By the way: If anyone can find a digital copy of this paper from 1840 by
Augustin-Louis Cauchy (yes, THAT Cauchy!):

[https://scholar.google.com/scholar?cites=6877129426190119313...](https://scholar.google.com/scholar?cites=6877129426190119313&as_sdt=2005&sciodt=0,5&hl=en)

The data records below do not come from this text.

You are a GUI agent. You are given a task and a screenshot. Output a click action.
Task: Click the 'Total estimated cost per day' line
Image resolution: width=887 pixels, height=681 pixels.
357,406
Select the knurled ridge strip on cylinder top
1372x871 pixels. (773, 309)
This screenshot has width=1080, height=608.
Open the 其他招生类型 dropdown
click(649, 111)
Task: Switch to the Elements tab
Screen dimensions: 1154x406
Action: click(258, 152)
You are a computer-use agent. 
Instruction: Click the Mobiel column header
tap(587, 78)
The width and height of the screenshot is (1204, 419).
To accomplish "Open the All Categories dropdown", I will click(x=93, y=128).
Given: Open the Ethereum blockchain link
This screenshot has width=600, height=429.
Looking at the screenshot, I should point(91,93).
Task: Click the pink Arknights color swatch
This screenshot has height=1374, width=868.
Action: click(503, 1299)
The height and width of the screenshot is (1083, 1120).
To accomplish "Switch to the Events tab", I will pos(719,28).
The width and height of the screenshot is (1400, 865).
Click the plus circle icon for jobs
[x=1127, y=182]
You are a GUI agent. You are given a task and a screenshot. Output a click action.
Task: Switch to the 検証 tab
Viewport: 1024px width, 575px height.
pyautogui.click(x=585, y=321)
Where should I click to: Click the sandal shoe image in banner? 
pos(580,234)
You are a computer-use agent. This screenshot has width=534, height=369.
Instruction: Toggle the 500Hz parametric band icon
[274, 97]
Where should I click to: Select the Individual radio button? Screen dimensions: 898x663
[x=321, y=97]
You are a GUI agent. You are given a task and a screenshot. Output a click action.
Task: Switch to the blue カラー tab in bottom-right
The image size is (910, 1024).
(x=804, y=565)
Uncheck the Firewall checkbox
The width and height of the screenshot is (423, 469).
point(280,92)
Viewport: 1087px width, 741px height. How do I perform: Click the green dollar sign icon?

I'd very much appreciate it.

Donald E. Knuth cites it in TAOCP while discussing Balanced Ternary:

"Cauchy pointed out that negative digits make it unneccesary for a person to
memorize the multiplication table past 5x5." [Comptes Rendus Acad. Sci. 11
(Paris, 1840), 789-798]

But he doesn't elaborate on it further, and neither does anyone else from what
I can tell, and I have yet to figure out the trick. (I currently try to teach
myself to EFFICIENTLY do all my mental arithmetic in balanced ternary - not an
easy task!)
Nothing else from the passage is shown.